DATA LISTING:
++++++++
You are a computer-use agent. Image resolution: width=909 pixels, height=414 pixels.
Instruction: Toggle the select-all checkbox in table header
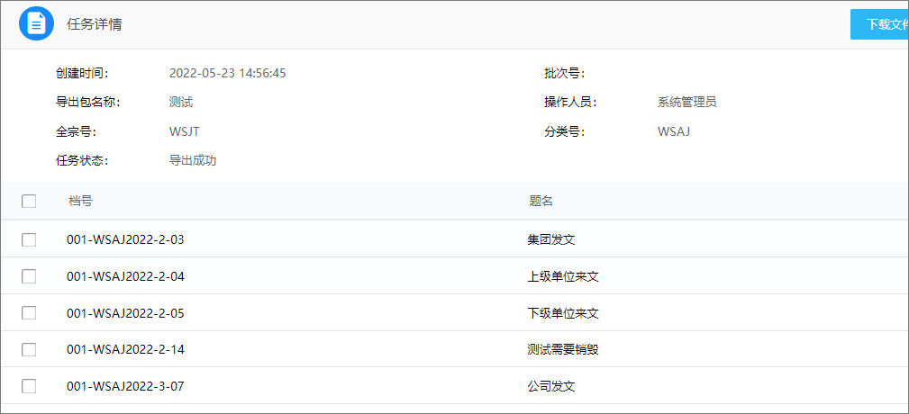tap(29, 201)
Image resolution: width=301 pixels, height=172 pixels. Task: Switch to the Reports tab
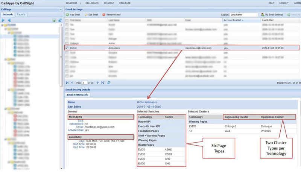(x=21, y=14)
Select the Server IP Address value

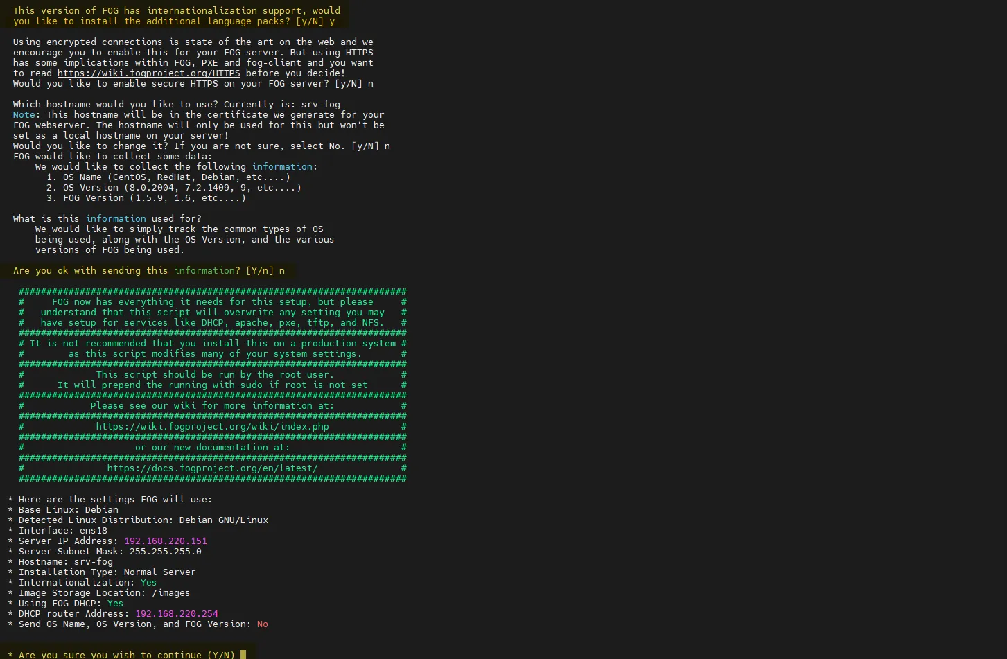(166, 541)
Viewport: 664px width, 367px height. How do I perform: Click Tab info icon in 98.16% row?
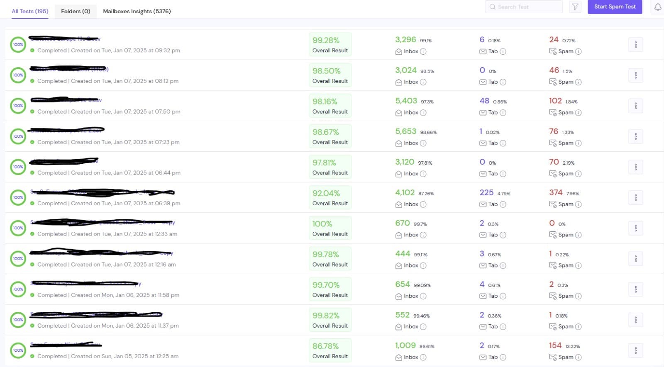click(503, 113)
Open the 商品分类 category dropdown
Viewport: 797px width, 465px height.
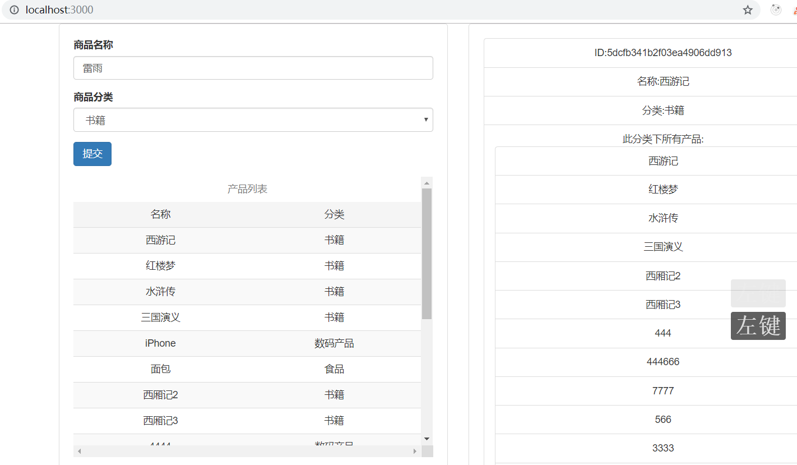pos(253,119)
++++++++
WHAT NEEDS TO BE DONE: Write the listing out again in full and unchanged, minus any pictures.

PROBLEM SOLUTION:
You are a computer-use agent. Image resolution: width=909 pixels, height=414 pixels.
Instruction: Toggle the select-all checkbox in table header
tap(29, 201)
Image resolution: width=301 pixels, height=172 pixels. Task: Switch to the Reports tab
(x=21, y=14)
Select the Server IP Address value

(166, 541)
Viewport: 664px width, 367px height. How do I perform: Click Tab info icon in 98.16% row?
click(503, 113)
Open the 商品分类 category dropdown
Viewport: 797px width, 465px height.
pos(253,119)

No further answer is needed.